§ **Dataset entries**:

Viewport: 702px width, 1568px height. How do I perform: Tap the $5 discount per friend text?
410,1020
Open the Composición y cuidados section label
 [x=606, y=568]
...
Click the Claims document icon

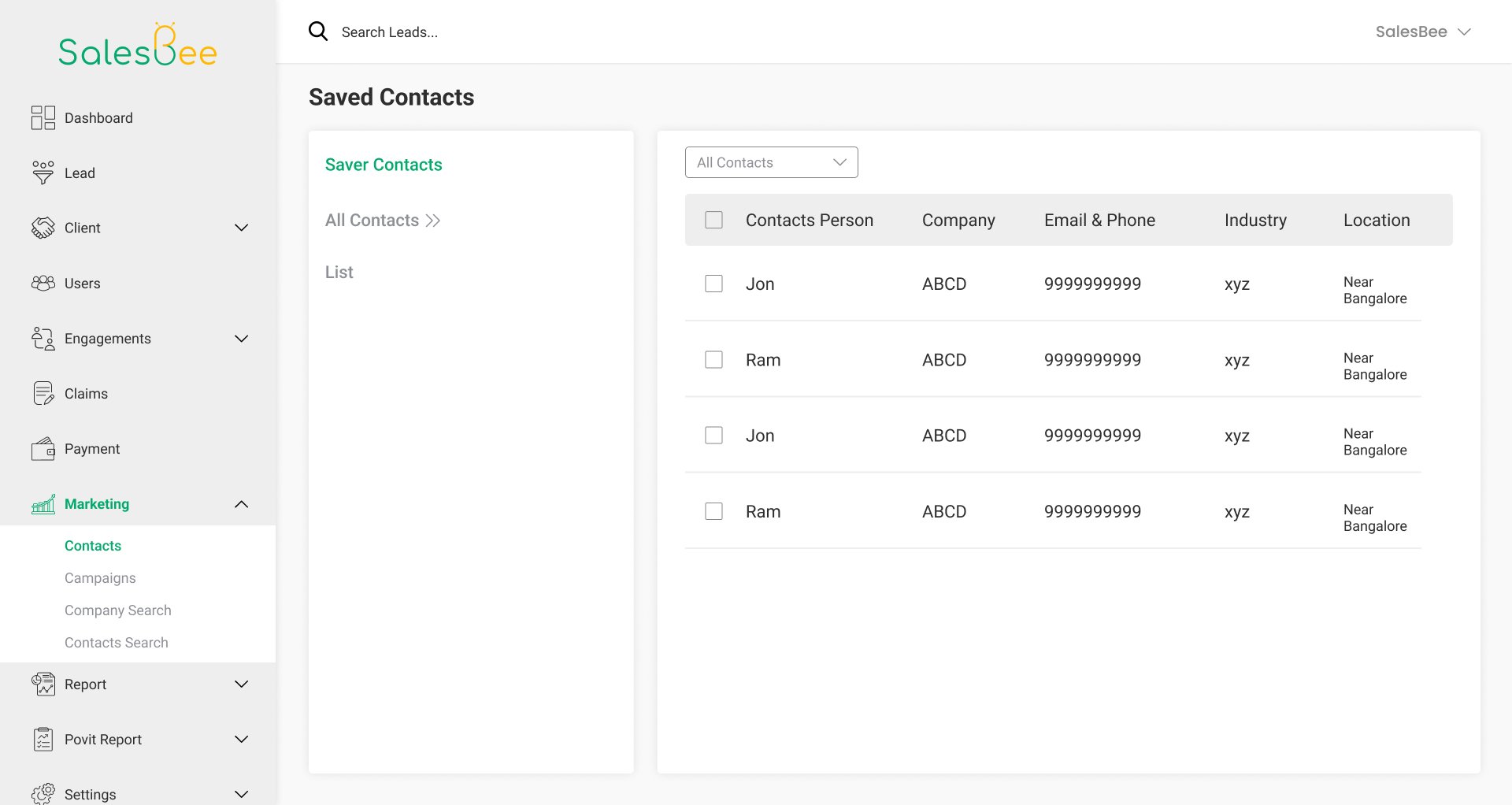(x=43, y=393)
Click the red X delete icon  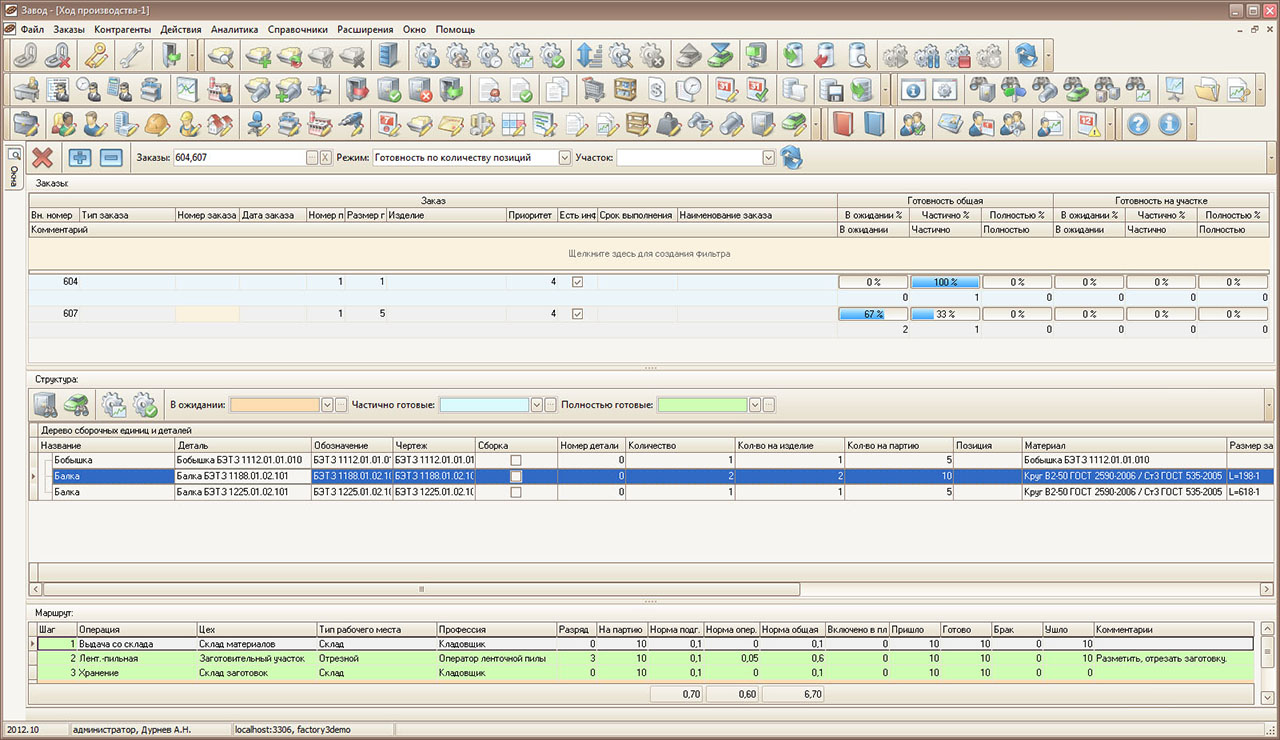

§ **Work item**: Repeat exactly, and only, the entries from the line with "Click the Claims document icon" through the line with "Click the red X delete icon". Pictures are skipped.

§ **Output of the task**:
Click the Claims document icon

(x=43, y=393)
Click the red X delete icon  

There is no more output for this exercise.